Open erherhh4herh opened 3 years ago

erherhh4herh commented 3 years ago

It would be great to have post processing support (bloom, tonemapping, motion blur, etc). This is a proof-of-concept implementation ComposePS.hlsl, it is not meant for final production.

Before: image

Tonemapping is especially important here as the before is extremely blown out.

After: image

The after is not nearly as blown out, while also being more "natural".
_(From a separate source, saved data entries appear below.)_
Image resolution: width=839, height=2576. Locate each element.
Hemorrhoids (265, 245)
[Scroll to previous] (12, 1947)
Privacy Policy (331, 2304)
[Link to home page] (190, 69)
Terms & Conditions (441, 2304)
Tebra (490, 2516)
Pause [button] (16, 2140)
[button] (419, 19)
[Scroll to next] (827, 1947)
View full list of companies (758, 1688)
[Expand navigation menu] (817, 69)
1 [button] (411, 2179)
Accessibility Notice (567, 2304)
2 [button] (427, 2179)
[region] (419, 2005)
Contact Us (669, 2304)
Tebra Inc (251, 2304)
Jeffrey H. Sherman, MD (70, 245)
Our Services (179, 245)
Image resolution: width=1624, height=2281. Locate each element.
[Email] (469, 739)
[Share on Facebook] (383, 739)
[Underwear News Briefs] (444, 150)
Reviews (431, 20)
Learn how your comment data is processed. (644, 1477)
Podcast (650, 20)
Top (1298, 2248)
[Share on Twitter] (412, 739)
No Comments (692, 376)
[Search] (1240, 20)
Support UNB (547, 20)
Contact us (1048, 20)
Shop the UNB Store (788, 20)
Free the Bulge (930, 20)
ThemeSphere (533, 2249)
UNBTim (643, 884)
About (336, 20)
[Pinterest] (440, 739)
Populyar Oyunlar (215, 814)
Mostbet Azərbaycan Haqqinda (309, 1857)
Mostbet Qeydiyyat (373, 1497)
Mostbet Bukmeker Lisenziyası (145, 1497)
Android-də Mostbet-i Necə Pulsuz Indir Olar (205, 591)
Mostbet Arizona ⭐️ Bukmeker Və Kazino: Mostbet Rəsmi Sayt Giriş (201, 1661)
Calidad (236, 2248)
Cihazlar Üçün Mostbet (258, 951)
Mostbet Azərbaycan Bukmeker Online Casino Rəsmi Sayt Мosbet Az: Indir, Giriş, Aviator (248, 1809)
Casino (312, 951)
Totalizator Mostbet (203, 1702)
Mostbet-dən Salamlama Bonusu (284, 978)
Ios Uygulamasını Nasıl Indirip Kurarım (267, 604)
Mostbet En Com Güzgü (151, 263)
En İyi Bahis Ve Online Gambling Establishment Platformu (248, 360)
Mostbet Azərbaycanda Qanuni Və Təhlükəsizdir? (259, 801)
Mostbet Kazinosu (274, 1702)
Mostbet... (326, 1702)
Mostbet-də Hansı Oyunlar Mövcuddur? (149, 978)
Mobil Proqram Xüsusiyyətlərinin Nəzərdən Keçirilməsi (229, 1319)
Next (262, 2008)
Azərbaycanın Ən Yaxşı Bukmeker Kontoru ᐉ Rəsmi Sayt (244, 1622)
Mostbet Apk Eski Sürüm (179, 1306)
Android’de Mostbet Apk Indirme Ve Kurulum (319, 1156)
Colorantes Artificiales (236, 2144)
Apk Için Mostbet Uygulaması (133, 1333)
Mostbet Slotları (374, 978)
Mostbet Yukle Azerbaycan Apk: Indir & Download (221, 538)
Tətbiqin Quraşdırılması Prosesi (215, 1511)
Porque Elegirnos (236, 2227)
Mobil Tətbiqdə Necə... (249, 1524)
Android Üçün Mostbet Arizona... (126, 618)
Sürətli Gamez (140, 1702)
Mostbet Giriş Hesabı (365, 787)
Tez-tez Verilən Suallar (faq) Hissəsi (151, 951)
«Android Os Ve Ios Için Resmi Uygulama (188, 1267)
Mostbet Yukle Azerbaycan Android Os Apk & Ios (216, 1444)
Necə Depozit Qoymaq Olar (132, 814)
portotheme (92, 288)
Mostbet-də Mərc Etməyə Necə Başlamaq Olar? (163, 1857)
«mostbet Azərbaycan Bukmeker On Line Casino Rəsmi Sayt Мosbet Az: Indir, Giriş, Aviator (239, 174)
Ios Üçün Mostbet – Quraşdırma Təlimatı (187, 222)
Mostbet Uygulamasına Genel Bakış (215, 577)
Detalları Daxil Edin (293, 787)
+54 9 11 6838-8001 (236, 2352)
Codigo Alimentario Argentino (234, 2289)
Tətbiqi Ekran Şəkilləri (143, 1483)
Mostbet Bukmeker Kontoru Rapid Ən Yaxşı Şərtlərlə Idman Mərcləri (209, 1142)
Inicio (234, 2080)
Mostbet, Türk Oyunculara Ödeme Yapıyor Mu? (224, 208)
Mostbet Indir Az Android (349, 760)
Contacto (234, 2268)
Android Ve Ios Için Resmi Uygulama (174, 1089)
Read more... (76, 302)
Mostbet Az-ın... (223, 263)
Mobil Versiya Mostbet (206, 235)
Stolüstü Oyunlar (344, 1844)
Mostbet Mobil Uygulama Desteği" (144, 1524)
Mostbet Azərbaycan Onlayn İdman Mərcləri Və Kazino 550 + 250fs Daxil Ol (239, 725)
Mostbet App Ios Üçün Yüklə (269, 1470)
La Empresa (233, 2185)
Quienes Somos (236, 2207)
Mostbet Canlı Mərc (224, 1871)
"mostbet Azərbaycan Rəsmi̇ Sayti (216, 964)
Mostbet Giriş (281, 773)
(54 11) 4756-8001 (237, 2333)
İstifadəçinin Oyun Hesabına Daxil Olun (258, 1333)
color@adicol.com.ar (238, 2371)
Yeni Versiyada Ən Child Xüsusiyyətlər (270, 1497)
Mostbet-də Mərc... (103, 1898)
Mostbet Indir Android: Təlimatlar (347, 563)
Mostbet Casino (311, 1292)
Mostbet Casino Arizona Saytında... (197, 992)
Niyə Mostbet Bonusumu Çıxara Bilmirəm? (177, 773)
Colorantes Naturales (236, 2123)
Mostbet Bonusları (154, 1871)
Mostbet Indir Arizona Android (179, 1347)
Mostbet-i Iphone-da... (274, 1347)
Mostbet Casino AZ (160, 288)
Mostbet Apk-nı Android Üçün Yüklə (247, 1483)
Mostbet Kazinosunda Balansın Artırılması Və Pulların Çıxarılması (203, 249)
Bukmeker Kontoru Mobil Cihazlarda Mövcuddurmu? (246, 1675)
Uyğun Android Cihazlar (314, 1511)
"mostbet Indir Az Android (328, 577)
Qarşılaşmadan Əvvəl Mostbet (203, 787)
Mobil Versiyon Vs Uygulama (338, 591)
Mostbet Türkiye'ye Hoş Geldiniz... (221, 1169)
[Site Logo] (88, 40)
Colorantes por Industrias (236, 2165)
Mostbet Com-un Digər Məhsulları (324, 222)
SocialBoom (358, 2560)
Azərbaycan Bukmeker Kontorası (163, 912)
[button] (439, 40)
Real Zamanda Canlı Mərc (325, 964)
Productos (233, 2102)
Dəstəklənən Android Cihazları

The tonemapper is ripped from Unity, it is the same tonemapper Unreal Engine and Blender uses. It's called ACES, the code is here:

float3 ACES(float3 col, float exp) { //const float a = 0.88; //const float b = 0.0; //const float c = 0.7; //const float d = 0.66; //const float e = 0.04;

// unity engine defaults
const float a = 278.5085;
const float b = 10.7772;
const float c = 293.6045;
const float d = 88.7122;
const float e = 80.6889;

// REC709 D65
//const float a = 2.51f;
//const float b = 0.03f;
//const float c = 2.43f;
//const float d = 0.59f;
//const float e = 0.14f;

return saturate(((col * (a * col + b)) / (col * (c * col + d) + e)) * exp);

}

This is where that code snippet came from: Unity's ACES Implementation

Thank you for your time!

DarioSamo commented 3 years ago

HDR tonemapping is definitely one of the things I would like to add to solve how overexposed or underexposed some areas look, but I feel just ACES tonemapping might not be enough to solve that without taking into account the average luminance calculation of the scene.

I guess we need to determine which scenes should be checked before and after applying something like this to make sure it doesn't have unintended effects. Probably HMC and BBH are good scenes with very dark colors to check.